# Mahoning River Area Fishing Report 2/20/20



## Tall Tales (Aug 28, 2018)

Good Morning Everyone! 

I have been getting quite a few requests on reports, so I figure I will start to post here and will update the posts as I get more info, or please share if you do. 

Most of the fish we are hearing being consistently caught are coming from about 2 miles down the street from the shop near the Greenbower/Rockhill bridges. These fish are primarily smaller perch (6-8 keeper fish out of every 40-50) with an occasional pike mixed in. The action has been consistent near this spot all winter and is producing at least a few fish on slow days. Bring your muckboots/waders as the better spots are typically muddy. 

We have heard of a few keeper walleye coming from the spillway at Lake Milton as of last Friday. They were caught on 1/4 oz SteelShad blade baits. Steelshads work really well in this location as you don't have to "rip" or jerk them nearly as hard as a VibE to get the vibration action.

This spot tends to be pretty weather dependent as well as dependent on how much water is spilling out of the chutes there as that can limit how "fishable" that area is as well. With that being said, it should be any day now. We get a bunch of calls from people every day who "missed it last year" but by the time they hear about it, they may miss it again. Keep in mind my data is usually going to be a few days/week behind by the time I post here as I am getting it second or third hand at this time of the year (we are only open on the weekends at this point). 

Here is some science to keep in mind at this time of the year. Walleyes tend to begin spawning when the water temp is 43-49 degrees. However, you're not targeting spawning walleye. You are targeting pre-spawn walleye at this time of the year. This means that they will begin "setting up" for spawning from 38-45 degrees, depending on the size of the fish. These are the fish you are after. Water temps as of this morning are 37.5 in the river. 
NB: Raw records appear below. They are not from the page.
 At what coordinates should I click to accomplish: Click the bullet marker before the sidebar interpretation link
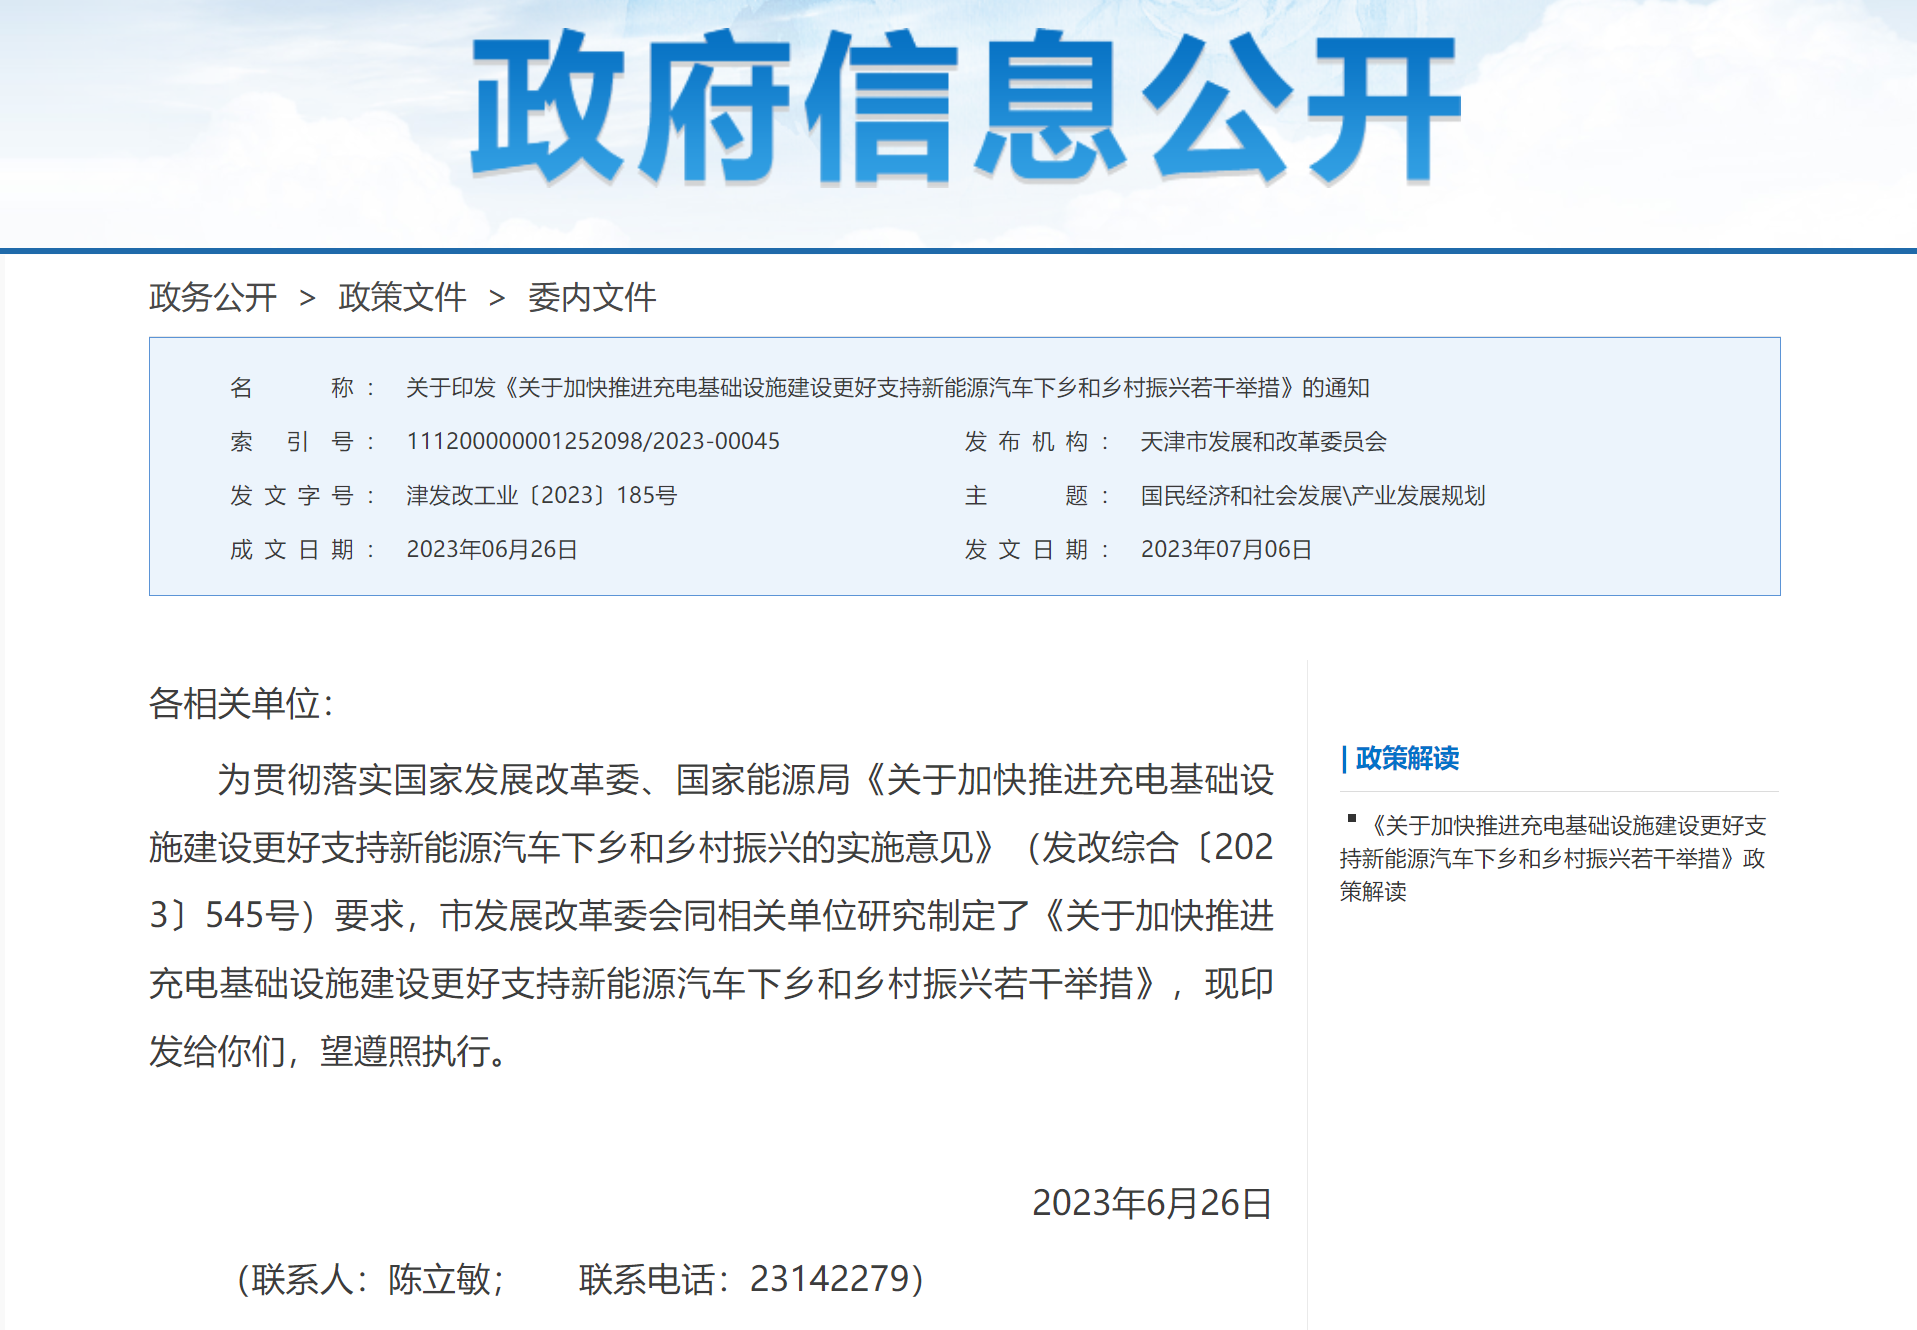[x=1352, y=819]

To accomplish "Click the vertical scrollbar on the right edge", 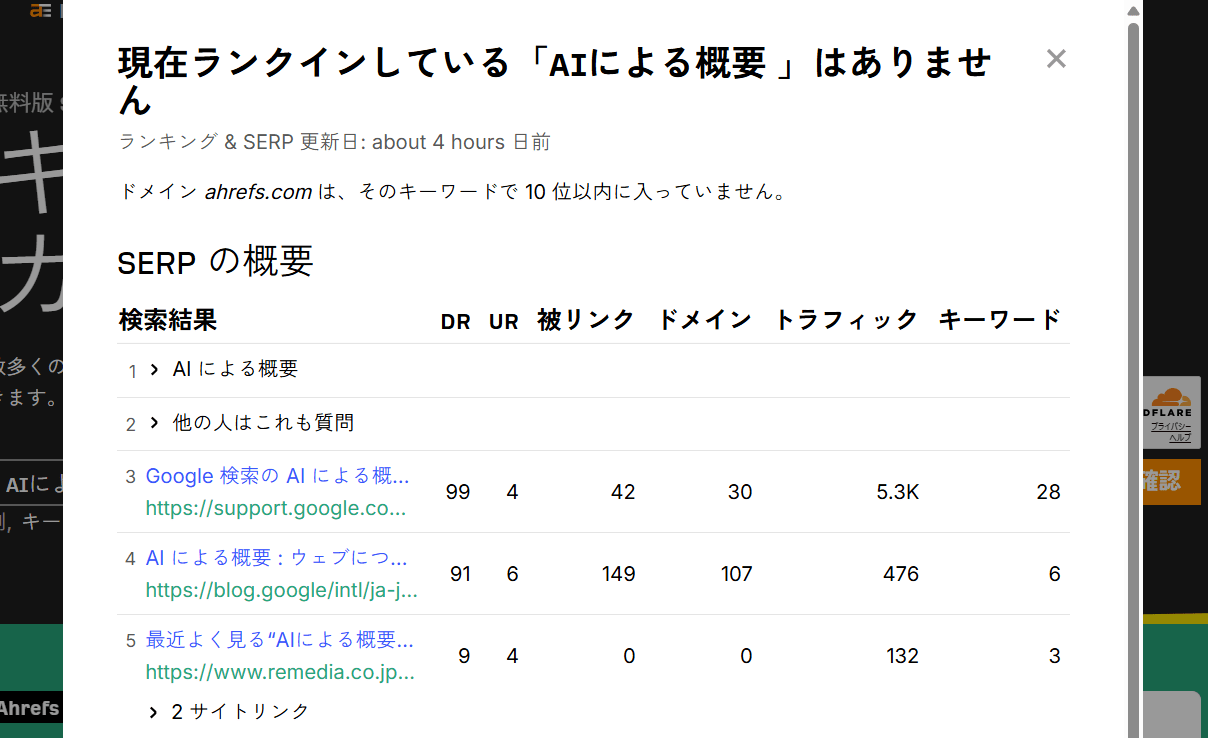I will pyautogui.click(x=1132, y=370).
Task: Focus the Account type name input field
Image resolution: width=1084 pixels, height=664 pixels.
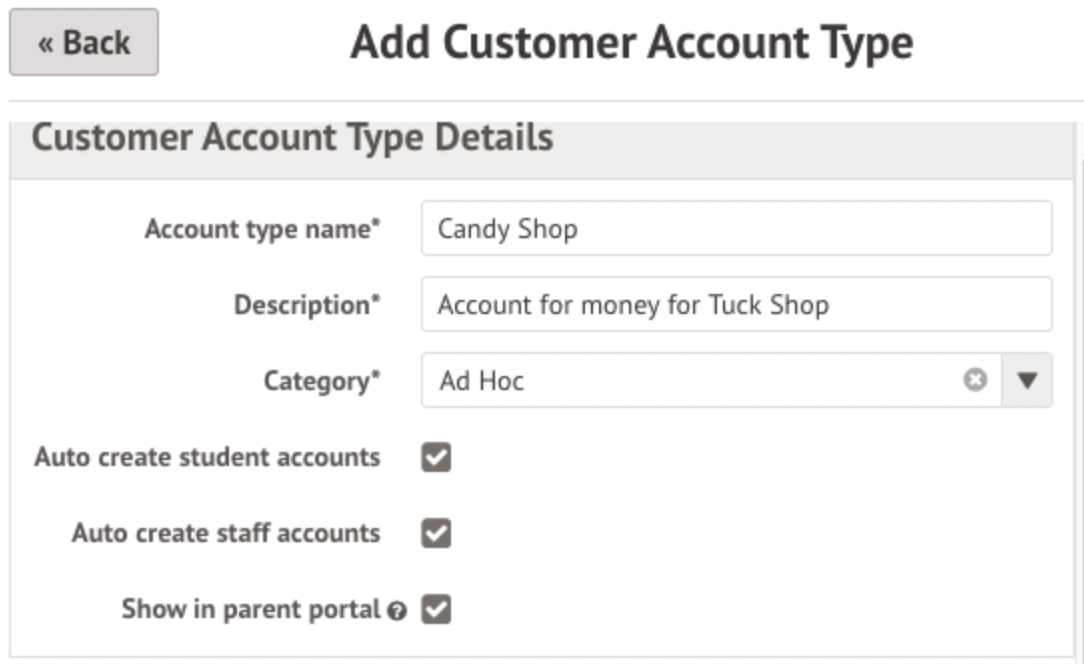Action: [x=736, y=228]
Prespawn walleye in this area aren't actively targeting live minnows or engaging in predatory behavior. You are looking for reaction bites. Focus on using blade baits (SteelShads/VibEs) and Jigging Raps. 

As far the part of the Mahoning closer to our shop, we tend to see those fish about 4-10 days after they have moved on from Lake Milton. This is the time you would typically target the 224 Causeway in the late night or very early morning with #10 Husky Jerks, Shadow Raps, Shallow Bay Rats, etc. and then move into the Mahoning as day breaks with Jigs and 3-4" Twister Tails or Walleye Assassins. 

Please don't hesitate to reach out via a direct message with any more questions but our response times are not nearly as quick as this time of the year as we are stocking the store with all of our new products for 2020.


----------



## FlyFishRich (Feb 3, 2016)

Thanks for the update Tall Tales...Rich


----------



## Zanderis (Sep 20, 2018)

Tall Tales said:


> Good Morning Everyone!
> 
> I have been getting quite a few requests on reports, so I figure I will start to post here and will update the posts as I get more info, or please share if you do.
> 
> ...


The weather this weekend up to 50.....the Army Corps of Engineers slowly raised the Berlin water around mid-March
....so keep that in mind.
Water temps and flows crucial.
Fish can be had now....I just got to get out to prove it.....chocolate milk Berlin....here we come!

Wonder when the next full moon is?
March 9th is next full moon!


----------



## Zanderis (Sep 20, 2018)

Zanderis said:


> The weather this weekend up to 50.....the Army Corps of Engineers slowly raised the Berlin water around mid-March
> ....so keep that in mind.
> Water temps and flows crucial.
> Fish can be had now....I just got to get out to prove it.....chocolate milk Berlin....here we come!
> ...


Moon rises at 12:35 AM on March 14


----------



## Mike Hatfield (Sep 2, 2015)

Some more consecutive warmer days with some warm rains and game on


----------



## snag (Dec 27, 2005)

Maybe somewhere this weekend but end of next week is going to the teens again.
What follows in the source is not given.